In 1982, the late Harry Brown (investment adviser and Libertarian presidential candidate in 1996 and 2000) helped create a conservative mutual fund intended to shelter investors during downturns, with a portfolio divided equally among U.S. stocks, long-term Treasuries, cash and gold. This according to a recent article in The Wall Street Journal.
The fund, named Permanent Portfolio (currently at $2.8 billion in assets), has shifted over the years with respect to allocations, but the mission remains the same, the article says. According to Morningstar data, when it lost 8.6% after 2008 while the S&P 500 tanked by 37%, investors piled in. In 2013, however, when the converse happened, investors withdrew to the tune of $6.6 billion and, the article reports, “the fund has seen outflows every year since, according to Morningstar.” In 2012, the assets in the fund were nearly $13 billion according to Morningstar.

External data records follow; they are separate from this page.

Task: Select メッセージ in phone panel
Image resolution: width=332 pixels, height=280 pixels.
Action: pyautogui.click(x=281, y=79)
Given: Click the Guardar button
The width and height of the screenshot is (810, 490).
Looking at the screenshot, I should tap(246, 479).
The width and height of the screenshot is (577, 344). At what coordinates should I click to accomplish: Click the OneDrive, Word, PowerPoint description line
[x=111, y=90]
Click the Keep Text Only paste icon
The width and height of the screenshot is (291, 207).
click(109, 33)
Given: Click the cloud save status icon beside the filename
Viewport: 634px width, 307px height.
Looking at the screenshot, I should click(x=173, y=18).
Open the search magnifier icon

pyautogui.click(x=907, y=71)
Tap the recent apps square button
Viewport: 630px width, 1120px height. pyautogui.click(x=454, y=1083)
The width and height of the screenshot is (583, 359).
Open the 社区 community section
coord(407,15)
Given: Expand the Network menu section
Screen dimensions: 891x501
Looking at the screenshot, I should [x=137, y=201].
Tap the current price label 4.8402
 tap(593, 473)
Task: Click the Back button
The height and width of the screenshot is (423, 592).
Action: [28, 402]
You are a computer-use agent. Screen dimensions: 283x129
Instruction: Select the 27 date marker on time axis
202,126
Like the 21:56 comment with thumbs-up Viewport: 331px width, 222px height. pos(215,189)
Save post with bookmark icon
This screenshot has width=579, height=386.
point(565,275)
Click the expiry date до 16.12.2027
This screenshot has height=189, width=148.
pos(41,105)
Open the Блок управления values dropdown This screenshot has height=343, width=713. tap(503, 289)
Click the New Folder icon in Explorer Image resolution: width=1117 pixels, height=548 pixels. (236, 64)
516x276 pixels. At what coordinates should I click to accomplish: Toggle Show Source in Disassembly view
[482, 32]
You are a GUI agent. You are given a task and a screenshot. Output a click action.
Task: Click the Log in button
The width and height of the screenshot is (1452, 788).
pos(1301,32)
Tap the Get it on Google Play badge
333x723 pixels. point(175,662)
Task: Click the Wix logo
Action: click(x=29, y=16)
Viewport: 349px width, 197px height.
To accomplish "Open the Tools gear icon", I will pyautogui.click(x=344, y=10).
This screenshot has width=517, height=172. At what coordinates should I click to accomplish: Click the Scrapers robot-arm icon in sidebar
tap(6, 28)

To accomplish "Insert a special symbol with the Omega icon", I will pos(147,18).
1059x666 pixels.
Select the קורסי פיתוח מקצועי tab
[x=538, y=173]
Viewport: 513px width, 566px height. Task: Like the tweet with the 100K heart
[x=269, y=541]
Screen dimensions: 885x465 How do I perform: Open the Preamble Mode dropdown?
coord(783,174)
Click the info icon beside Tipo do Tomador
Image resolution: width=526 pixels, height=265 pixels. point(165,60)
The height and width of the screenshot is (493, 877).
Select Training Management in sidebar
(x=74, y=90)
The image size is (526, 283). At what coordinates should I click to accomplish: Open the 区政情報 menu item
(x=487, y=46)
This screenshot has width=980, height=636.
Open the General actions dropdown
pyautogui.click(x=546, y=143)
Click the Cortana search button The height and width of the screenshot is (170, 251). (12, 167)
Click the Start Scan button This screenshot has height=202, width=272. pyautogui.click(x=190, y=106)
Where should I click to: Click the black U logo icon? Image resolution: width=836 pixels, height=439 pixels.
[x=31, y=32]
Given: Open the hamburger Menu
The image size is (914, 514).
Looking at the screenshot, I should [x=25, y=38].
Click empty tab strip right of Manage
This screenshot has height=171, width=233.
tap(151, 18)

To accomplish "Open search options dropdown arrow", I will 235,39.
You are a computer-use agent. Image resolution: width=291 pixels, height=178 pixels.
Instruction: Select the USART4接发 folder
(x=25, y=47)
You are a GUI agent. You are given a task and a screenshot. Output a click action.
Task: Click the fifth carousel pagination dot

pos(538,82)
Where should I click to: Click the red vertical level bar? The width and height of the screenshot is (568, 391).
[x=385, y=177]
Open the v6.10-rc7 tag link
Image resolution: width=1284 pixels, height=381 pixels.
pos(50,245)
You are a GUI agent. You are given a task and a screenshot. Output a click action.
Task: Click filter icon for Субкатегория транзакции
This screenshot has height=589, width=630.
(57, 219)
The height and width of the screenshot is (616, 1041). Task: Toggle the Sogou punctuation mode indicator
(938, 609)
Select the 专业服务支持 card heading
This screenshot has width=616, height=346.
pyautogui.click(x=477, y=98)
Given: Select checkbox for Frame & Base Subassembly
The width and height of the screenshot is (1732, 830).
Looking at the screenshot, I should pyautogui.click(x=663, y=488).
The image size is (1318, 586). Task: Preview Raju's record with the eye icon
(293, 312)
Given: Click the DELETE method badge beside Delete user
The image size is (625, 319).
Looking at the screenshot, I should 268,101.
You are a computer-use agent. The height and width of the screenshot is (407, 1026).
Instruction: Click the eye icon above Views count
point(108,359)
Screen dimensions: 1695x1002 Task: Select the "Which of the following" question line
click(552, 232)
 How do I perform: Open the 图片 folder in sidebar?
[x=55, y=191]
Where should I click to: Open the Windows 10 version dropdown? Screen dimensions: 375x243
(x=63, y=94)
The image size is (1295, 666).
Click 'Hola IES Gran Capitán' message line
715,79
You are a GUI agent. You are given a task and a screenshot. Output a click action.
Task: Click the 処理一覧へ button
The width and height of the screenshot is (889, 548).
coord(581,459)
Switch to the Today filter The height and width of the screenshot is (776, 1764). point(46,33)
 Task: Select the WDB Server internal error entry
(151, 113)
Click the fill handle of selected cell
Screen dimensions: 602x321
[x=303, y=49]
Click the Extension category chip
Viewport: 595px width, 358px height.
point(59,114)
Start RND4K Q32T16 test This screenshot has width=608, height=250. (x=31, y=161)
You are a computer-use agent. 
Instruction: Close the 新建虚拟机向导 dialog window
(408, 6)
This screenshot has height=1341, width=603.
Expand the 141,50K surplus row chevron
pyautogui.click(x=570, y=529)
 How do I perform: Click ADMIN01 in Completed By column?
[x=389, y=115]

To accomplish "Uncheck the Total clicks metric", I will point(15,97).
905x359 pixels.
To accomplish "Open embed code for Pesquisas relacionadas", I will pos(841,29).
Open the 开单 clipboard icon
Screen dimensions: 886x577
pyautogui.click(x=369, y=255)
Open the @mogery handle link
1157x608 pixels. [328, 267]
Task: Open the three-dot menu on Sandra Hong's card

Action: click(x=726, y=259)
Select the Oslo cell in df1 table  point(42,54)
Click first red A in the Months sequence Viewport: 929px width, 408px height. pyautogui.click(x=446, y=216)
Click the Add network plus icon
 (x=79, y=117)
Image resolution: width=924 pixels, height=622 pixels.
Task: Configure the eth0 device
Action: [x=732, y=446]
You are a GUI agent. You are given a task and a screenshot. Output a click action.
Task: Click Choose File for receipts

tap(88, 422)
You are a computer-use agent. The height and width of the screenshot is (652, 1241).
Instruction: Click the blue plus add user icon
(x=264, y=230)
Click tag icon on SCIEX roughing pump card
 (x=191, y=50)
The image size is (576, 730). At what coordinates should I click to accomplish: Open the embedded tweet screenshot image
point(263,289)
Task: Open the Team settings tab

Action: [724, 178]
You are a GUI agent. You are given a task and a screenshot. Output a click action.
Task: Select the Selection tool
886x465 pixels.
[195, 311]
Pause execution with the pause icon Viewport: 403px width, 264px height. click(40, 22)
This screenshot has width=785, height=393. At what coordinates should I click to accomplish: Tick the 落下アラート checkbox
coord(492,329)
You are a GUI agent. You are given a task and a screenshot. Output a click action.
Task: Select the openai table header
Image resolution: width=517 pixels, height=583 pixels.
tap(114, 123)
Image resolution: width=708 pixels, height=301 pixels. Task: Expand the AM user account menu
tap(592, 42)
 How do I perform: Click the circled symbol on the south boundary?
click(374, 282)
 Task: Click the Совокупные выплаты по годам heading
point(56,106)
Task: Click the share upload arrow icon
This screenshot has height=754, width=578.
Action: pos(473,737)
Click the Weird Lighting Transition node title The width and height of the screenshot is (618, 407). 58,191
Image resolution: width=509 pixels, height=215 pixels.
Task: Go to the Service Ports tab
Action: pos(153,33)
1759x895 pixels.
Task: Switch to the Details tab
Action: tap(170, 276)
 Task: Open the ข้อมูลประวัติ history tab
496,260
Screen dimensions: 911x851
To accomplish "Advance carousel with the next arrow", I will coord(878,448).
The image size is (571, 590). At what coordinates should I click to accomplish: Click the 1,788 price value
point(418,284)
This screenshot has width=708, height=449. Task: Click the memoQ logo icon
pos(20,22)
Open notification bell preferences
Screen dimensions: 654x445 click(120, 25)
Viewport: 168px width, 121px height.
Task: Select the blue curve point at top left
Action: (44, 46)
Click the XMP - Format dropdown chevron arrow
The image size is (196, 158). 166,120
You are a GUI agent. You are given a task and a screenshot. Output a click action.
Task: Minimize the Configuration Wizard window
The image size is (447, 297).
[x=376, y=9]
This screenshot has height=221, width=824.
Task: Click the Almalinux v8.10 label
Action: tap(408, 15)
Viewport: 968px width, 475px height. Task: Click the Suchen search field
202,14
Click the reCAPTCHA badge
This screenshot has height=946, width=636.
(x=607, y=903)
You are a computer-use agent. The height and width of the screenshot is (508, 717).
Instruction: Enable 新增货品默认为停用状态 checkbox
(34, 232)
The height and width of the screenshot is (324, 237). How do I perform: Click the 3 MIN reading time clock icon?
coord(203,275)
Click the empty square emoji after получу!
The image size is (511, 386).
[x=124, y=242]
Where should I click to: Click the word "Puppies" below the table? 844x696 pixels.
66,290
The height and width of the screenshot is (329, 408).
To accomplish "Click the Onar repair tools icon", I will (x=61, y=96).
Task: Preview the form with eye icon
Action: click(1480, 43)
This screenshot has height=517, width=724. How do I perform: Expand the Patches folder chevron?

Michael Cuggino, the fund’s manager since 2003, explains, “People typically performance-chase.” Given that the eight-year bull market we’re experiencing is “possibly growing weary,” Cuggino says those investors that were with the fund years ago are contemplating a return. For the ten years ending in March, the article states, the fund has gained an average of 4.7% per year. “Investors still see value in equities, but more are beginning to think about what’s coming next,” says Cuggino.